## Extrait
..........

Dimanche, le nouveau gouvernement Soro comportait un poids lourd des Finances ivoiriennes : le ministre sortant de l'Économie et des Finances, et ancien Directeur général du Trésor, Charles Diby Koffi[1]. Charles Diby Koffi était entré au gouvernement en 2005 dans la suite de Charles Konan Banny, auparavant gouverneur de la Banque Centrale des Etats d'Afrique de l'Ouest (BCEAO) ; il était certainement l'homme de confiance de Charles Konan Banny dans ce gouvernement, qui a précédé celui de Guillaume Soro.

J'imaginais que le Ministre Diby essayerait de garder le contrôle de son Ministère, malgré la maîtrise des forces armées régulières sur le quartier du Plateau (où est son Ministère) : soit via le réseau informatique du Trésor, soit par quelque autre moyen.

..........

## Lignes de données
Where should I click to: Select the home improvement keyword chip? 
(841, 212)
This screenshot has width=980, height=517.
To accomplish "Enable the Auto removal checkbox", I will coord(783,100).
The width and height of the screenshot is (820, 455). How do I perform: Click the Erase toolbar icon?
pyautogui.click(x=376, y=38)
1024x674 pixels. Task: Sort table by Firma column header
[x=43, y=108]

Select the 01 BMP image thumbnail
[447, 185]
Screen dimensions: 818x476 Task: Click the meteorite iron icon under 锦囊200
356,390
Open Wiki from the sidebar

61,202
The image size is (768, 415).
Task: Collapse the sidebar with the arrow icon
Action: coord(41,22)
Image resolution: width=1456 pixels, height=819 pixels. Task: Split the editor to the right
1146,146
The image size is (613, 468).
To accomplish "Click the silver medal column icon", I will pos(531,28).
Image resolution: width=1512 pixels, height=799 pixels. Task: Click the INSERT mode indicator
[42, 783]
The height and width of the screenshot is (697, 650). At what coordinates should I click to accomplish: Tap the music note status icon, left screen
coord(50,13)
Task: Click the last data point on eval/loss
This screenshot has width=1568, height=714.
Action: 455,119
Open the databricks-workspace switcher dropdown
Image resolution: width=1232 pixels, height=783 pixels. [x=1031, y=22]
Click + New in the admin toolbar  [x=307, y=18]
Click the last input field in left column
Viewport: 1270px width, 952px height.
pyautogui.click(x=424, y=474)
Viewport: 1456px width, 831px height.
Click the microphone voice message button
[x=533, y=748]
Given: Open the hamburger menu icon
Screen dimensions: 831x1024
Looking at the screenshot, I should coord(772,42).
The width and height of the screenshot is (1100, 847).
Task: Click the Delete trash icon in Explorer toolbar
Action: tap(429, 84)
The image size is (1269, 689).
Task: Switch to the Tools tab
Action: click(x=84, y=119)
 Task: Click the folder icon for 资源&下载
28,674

..........

## Consignes
A. Recopiez s'il vous plaît la partie de l'extrait qui commence par « Dimanche, le nouveau » et se poursuit jusqu'à « de Guillaume Soro. ».
B. Selon l'extrait, en quelle année Charles Diby Koffi est-il entré au gouvernement ?
Les entrées n'ont aucun lien avec l'extrait.

## Corrigés
A.
Dimanche, le nouveau gouvernement Soro comportait un poids lourd des Finances ivoiriennes : le ministre sortant de l'Économie et des Finances, et ancien Directeur général du Trésor, Charles Diby Koffi[1]. Charles Diby Koffi était entré au gouvernement en 2005 dans la suite de Charles Konan Banny, auparavant gouverneur de la Banque Centrale des Etats d'Afrique de l'Ouest (BCEAO) ; il était certainement l'homme de confiance de Charles Konan Banny dans ce gouvernement, qui a précédé celui de Guillaume Soro.

B. En 2005.